Moisture is applied to material 55 in the annular space 43 as it is conveyed from the inlet ends of the cylinders toward the outlet ends. Preferably, the moisture is applied through nozzles 53 on conduits 47 pumped by a pump 51 from a source of moisture 49 into the annular space 43. By manipulating the characteristics of the moisture delivery equipment, such as by selecting different sizes and characteristics for nozzles 53 and by placing conduits 47 at different locations throughout the annular space 43, different amounts of moisture are preferably applied to the material 55 at different locations in the annular space. The moisture is preferably applied to the material 55 in the annular space 43 as atomized droplets, preferably at ambient or normal room temperature, although, for some applications it may be desirable to introduce moisture in the form of a stream or sheet or cascade of moisture or in the form of steam.
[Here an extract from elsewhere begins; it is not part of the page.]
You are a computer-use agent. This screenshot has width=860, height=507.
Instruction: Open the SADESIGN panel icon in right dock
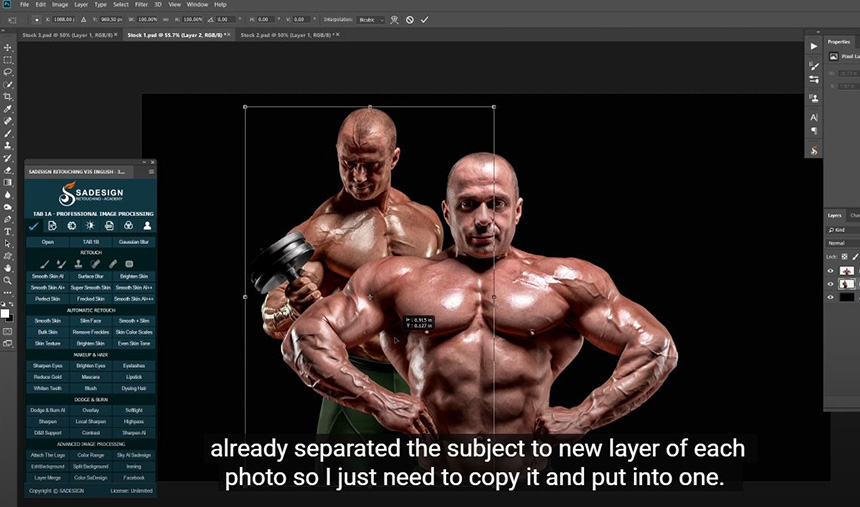pyautogui.click(x=814, y=151)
The first cylinder 23 and the second cylinder 33 are preferably rotated by a common drive 45, in the same direction of rotation, and at the same rotational speed. As shown in FIG. 3, however, the first cylinder 23 may be rotated by a first drive 45 a and the second cylinder 33 may be rotated by a second drive 45 b. Again, the first cylinder 23 and the second cylinder 33 are preferably rotated in the same rotational direction, and at the same rotational speed. In the embodiment of FIGS. 1 and 2 and in the embodiment of FIG. 3, however, it will be appreciated that, by appropriate gearing or arrangement of the drives, the first cylinder 23 and the second cylinder 33 may be rotated in different rotational directions and/or at different rotational speeds.

While this invention has been illustrated and described in accordance with a preferred embodiment, it is recognized that variations and changes may be made therein without departing from the invention as set forth in the claims.

Claims

What is claimed is:

1. A method of humidifying material, comprising the steps of:

introducing material into an annular space between a first rotatable cylinder having an inlet end and an outlet end and a plurality of first blades extending substantially radially outwardly from an exterior surface of the first cylinder and a second rotatable cylinder having an inlet end and an outlet end and a plurality of second blades extending substantially radially inwardly from an interior surface of the second cylinder, the second cylinder being substantially coaxial with the first cylinder and the first cylinder being disposed inside of the second cylinder such that the exterior surface of the first cylinder and the interior surface of the second cylinder define the annular space;

rotating the first cylinder and the second cylinder such that, as the second cylinder is rotated, material falls from at least some of the second blades onto the first cylinder and, as the first cylinder rotates, material falls from at least some of the first blades onto the second cylinder;

conveying material in the annular space from the inlet end of the first cylinder and the inlet end of the second cylinder toward the outlet end of the first cylinder and the outlet end of the second cylinder; and

applying moisture to material in the annular space, wherein different amounts of moisture are applied to the material at different locations in the annular space.

2. The method as set forth in claim 1, wherein moisture is applied to the material in the annular space as atomized droplets.

3. The method as set forth in claim 1, wherein the first cylinder and the second cylinder are rotated by a common drive.

4. The method as set forth in claim 3, wherein the first cylinder and the second cylinder are rotated in a same direction.

5. The method as set forth in claim 1, wherein the first cylinder is rotated by a first drive and the second cylinder is rotated by a second drive.

6. The method as set forth in claim 5, wherein the first cylinder and the second cylinder are rotated in a same direction.

7. The method as set forth in claim 1, wherein the first cylinder and the second cylinder are rotated at a same rotational speed.

8. The method as set forth in claim 1, wherein material is conveyed in the annular space from the inlet end of the first cylinder and the inlet end of the second cylinder toward the outlet end of the first cylinder and the outlet end of the second cylinder by gravity.